Much excitement has surrounded the finding of large amounts of structural variation in the human genome. But what contribution does this make to phenotypic variation? A recent study provides evidence that human copy number variants (CNVs) have had a role in the adaptation of humans to their surroundings.

Chris Ponting and colleagues looked at CNVs that were identified in previous studies and used a bioinformatics approach to compare features of CNVs with those of the genome as a whole. Among their findings, the authors showed that CNVs are enriched in genes, and that different gene types are present unevenly within them. Genes that are involved in Mendelian diseases are underrepresented, which could be explained if the extra gene copies provided by CNVs compensate for mutations that might otherwise lead to disease.

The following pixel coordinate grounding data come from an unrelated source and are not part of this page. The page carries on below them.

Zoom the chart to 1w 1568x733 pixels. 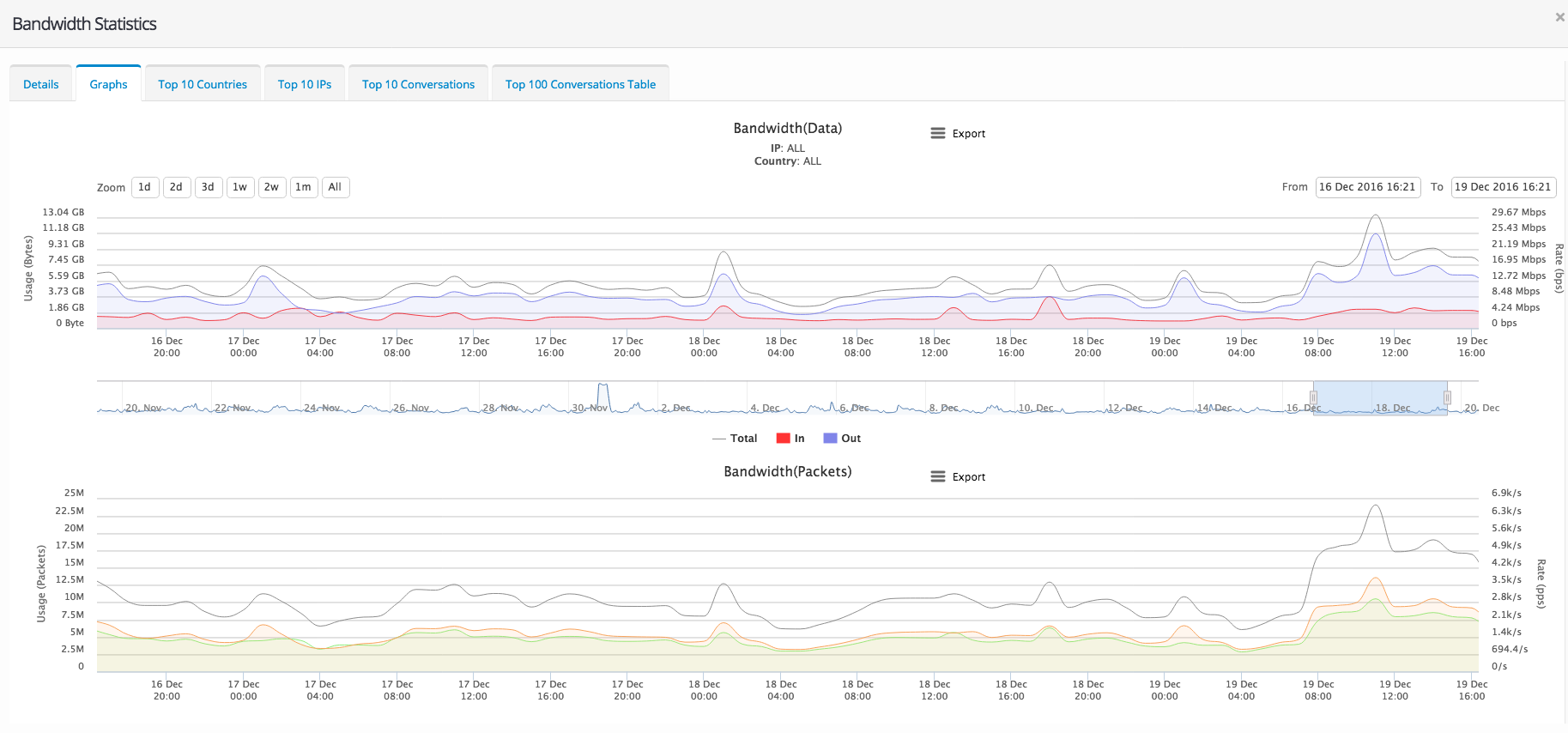pos(240,187)
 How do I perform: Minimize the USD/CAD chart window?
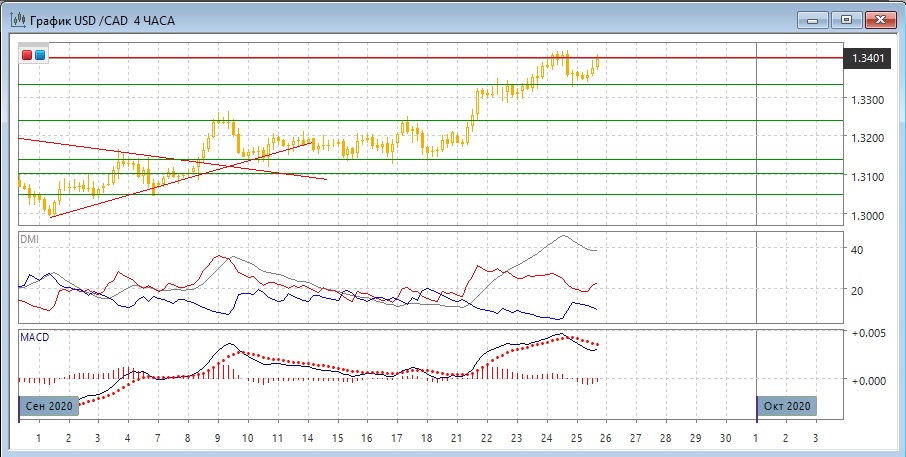814,19
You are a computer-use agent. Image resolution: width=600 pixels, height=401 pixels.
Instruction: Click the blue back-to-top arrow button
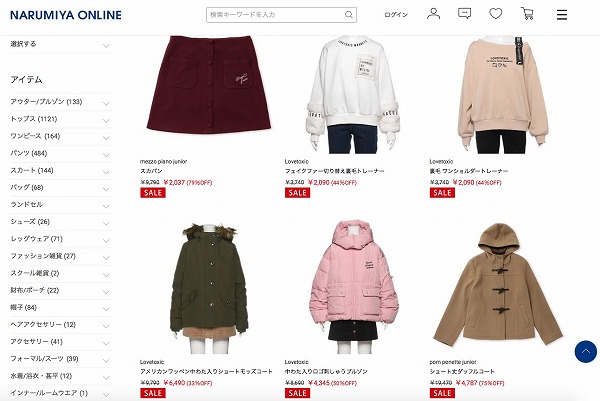coord(585,351)
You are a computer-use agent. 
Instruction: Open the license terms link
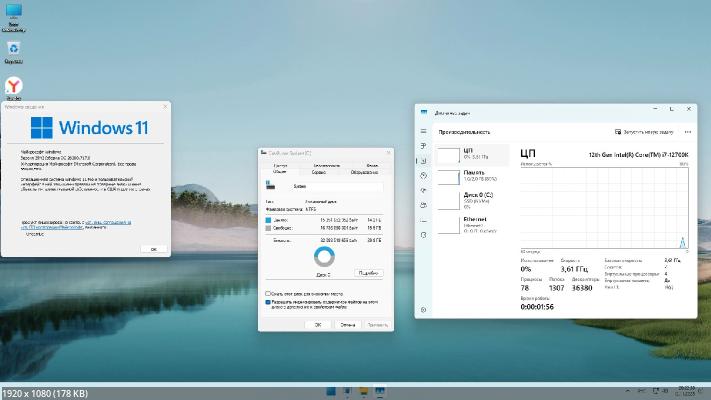[110, 222]
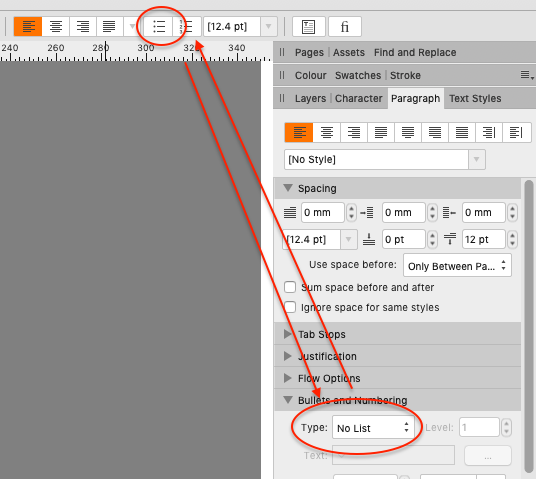Enable Sum space before and after
The width and height of the screenshot is (536, 479).
290,287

By contrast, CNVs are overrepresented in genes that function in innate and acquired immunity and olfaction, and those that encode integral membrane proteins. Interestingly, these classes of gene match those that are predicted to require the ability to evolve particularly rapidly, for example, in response to altered host–pathogen interactions. Consistent with this, the authors found that the genes that contain CNVs have accumulated an unusually large number of substitutions that affect protein sequence, indicating that they have been subject to positive selection. CNVs could contribute to the ability to adapt by providing increased gene dosage, and therefore an adaptive advantage.

The search for structural variants has only recently begun, but many more are likely to be found. The findings from this study indicate that studying these variants closely will be important in understanding how humans have adapted to new environments.